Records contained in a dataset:
-- Opening Marker --

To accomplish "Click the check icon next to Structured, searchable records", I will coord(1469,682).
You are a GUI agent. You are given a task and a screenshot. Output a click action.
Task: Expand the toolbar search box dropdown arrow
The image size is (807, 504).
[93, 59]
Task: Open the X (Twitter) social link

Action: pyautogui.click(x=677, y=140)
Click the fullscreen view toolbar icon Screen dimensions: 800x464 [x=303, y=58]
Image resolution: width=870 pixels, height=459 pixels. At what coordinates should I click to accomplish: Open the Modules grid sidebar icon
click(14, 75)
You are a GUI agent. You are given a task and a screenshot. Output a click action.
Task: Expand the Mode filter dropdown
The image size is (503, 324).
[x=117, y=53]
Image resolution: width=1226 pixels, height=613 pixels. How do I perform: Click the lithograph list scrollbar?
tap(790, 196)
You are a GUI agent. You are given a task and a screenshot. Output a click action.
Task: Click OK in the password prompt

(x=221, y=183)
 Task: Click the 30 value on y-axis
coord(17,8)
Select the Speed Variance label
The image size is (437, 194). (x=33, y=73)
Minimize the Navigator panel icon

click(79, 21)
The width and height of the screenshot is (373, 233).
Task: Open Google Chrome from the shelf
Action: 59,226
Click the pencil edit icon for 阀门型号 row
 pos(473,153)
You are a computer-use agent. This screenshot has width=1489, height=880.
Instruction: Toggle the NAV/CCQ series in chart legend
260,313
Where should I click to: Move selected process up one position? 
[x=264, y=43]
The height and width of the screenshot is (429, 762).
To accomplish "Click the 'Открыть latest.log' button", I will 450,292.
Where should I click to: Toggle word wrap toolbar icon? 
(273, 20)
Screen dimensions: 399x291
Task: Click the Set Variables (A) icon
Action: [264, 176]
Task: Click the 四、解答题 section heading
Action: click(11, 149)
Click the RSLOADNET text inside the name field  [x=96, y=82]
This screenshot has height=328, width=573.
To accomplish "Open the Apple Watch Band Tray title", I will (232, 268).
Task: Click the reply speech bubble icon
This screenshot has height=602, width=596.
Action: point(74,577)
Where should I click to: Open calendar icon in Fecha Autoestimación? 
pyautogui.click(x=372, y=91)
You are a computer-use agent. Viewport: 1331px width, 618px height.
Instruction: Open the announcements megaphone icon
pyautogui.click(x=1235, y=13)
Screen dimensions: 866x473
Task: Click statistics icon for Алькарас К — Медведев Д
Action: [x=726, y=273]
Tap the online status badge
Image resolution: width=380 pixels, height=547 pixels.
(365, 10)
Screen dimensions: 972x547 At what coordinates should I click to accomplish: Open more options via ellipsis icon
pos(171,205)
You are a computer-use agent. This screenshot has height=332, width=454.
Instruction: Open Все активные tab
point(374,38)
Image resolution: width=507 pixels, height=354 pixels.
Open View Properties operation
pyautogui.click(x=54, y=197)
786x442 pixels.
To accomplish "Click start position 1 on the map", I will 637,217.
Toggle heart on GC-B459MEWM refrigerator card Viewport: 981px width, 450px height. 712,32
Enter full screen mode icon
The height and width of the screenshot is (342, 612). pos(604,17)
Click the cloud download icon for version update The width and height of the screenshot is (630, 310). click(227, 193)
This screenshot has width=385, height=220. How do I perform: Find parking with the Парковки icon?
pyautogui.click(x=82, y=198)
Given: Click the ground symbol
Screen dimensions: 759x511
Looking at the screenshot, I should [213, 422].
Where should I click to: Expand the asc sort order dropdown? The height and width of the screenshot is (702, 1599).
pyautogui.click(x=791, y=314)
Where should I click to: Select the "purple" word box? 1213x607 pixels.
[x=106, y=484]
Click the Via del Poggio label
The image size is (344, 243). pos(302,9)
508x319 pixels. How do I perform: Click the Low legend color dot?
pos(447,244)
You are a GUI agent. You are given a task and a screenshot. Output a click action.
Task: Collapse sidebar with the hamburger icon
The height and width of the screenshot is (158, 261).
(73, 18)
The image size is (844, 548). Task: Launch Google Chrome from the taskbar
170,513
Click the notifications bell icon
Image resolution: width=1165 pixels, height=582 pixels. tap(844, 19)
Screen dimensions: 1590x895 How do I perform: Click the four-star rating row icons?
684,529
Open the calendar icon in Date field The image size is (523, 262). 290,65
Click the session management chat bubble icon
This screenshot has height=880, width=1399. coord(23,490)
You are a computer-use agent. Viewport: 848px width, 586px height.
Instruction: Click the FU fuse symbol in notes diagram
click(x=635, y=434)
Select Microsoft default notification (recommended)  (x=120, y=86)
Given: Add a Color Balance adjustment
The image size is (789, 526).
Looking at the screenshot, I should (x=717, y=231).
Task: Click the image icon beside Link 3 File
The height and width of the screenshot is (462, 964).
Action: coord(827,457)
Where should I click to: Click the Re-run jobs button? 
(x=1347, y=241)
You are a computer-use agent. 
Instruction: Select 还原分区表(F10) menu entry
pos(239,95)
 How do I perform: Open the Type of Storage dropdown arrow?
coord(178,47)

-- Closing Marker --

### DESCRIPTION OF THE TASK
All the lines above must be output exactly, with none omitted.

### WRITTEN REPLY
To accomplish "Click the check icon next to Structured, searchable records", I will coord(1469,682).
You are a GUI agent. You are given a task and a screenshot. Output a click action.
Task: Expand the toolbar search box dropdown arrow
The image size is (807, 504).
[93, 59]
Task: Open the X (Twitter) social link

Action: pyautogui.click(x=677, y=140)
Click the fullscreen view toolbar icon Screen dimensions: 800x464 [x=303, y=58]
Image resolution: width=870 pixels, height=459 pixels. At what coordinates should I click to accomplish: Open the Modules grid sidebar icon
click(14, 75)
You are a GUI agent. You are given a task and a screenshot. Output a click action.
Task: Expand the Mode filter dropdown
The image size is (503, 324).
[x=117, y=53]
Image resolution: width=1226 pixels, height=613 pixels. How do I perform: Click the lithograph list scrollbar?
tap(790, 196)
You are a GUI agent. You are given a task and a screenshot. Output a click action.
Task: Click OK in the password prompt

(x=221, y=183)
 Task: Click the 30 value on y-axis
coord(17,8)
Select the Speed Variance label
The image size is (437, 194). (x=33, y=73)
Minimize the Navigator panel icon

click(79, 21)
The width and height of the screenshot is (373, 233).
Task: Open Google Chrome from the shelf
Action: 59,226
Click the pencil edit icon for 阀门型号 row
 pos(473,153)
You are a computer-use agent. This screenshot has width=1489, height=880.
Instruction: Toggle the NAV/CCQ series in chart legend
260,313
Where should I click to: Move selected process up one position? 
[x=264, y=43]
The height and width of the screenshot is (429, 762).
To accomplish "Click the 'Открыть latest.log' button", I will 450,292.
Where should I click to: Toggle word wrap toolbar icon? 
(273, 20)
Screen dimensions: 399x291
Task: Click the Set Variables (A) icon
Action: [264, 176]
Task: Click the 四、解答题 section heading
Action: click(11, 149)
Click the RSLOADNET text inside the name field  [x=96, y=82]
This screenshot has height=328, width=573.
To accomplish "Open the Apple Watch Band Tray title", I will (232, 268).
Task: Click the reply speech bubble icon
This screenshot has height=602, width=596.
Action: point(74,577)
Where should I click to: Open calendar icon in Fecha Autoestimación? 
pyautogui.click(x=372, y=91)
You are a computer-use agent. Viewport: 1331px width, 618px height.
Instruction: Open the announcements megaphone icon
pyautogui.click(x=1235, y=13)
Screen dimensions: 866x473
Task: Click statistics icon for Алькарас К — Медведев Д
Action: [x=726, y=273]
Tap the online status badge
Image resolution: width=380 pixels, height=547 pixels.
(365, 10)
Screen dimensions: 972x547 At what coordinates should I click to accomplish: Open more options via ellipsis icon
pos(171,205)
You are a computer-use agent. This screenshot has height=332, width=454.
Instruction: Open Все активные tab
point(374,38)
Image resolution: width=507 pixels, height=354 pixels.
Open View Properties operation
pyautogui.click(x=54, y=197)
786x442 pixels.
To accomplish "Click start position 1 on the map", I will 637,217.
Toggle heart on GC-B459MEWM refrigerator card Viewport: 981px width, 450px height. 712,32
Enter full screen mode icon
The height and width of the screenshot is (342, 612). pos(604,17)
Click the cloud download icon for version update The width and height of the screenshot is (630, 310). click(227, 193)
This screenshot has width=385, height=220. How do I perform: Find parking with the Парковки icon?
pyautogui.click(x=82, y=198)
Given: Click the ground symbol
Screen dimensions: 759x511
Looking at the screenshot, I should [213, 422].
Where should I click to: Expand the asc sort order dropdown? The height and width of the screenshot is (702, 1599).
pyautogui.click(x=791, y=314)
Where should I click to: Select the "purple" word box? 1213x607 pixels.
[x=106, y=484]
Click the Via del Poggio label
The image size is (344, 243). pos(302,9)
508x319 pixels. How do I perform: Click the Low legend color dot?
pos(447,244)
You are a GUI agent. You are given a task and a screenshot. Output a click action.
Task: Collapse sidebar with the hamburger icon
The height and width of the screenshot is (158, 261).
(73, 18)
The image size is (844, 548). Task: Launch Google Chrome from the taskbar
170,513
Click the notifications bell icon
Image resolution: width=1165 pixels, height=582 pixels. tap(844, 19)
Screen dimensions: 1590x895 How do I perform: Click the four-star rating row icons?
684,529
Open the calendar icon in Date field The image size is (523, 262). 290,65
Click the session management chat bubble icon
This screenshot has height=880, width=1399. coord(23,490)
You are a computer-use agent. Viewport: 848px width, 586px height.
Instruction: Click the FU fuse symbol in notes diagram
click(x=635, y=434)
Select Microsoft default notification (recommended)  (x=120, y=86)
Given: Add a Color Balance adjustment
The image size is (789, 526).
Looking at the screenshot, I should (x=717, y=231).
Task: Click the image icon beside Link 3 File
The height and width of the screenshot is (462, 964).
Action: coord(827,457)
Where should I click to: Click the Re-run jobs button? 
(x=1347, y=241)
You are a computer-use agent. 
Instruction: Select 还原分区表(F10) menu entry
pos(239,95)
 How do I perform: Open the Type of Storage dropdown arrow?
coord(178,47)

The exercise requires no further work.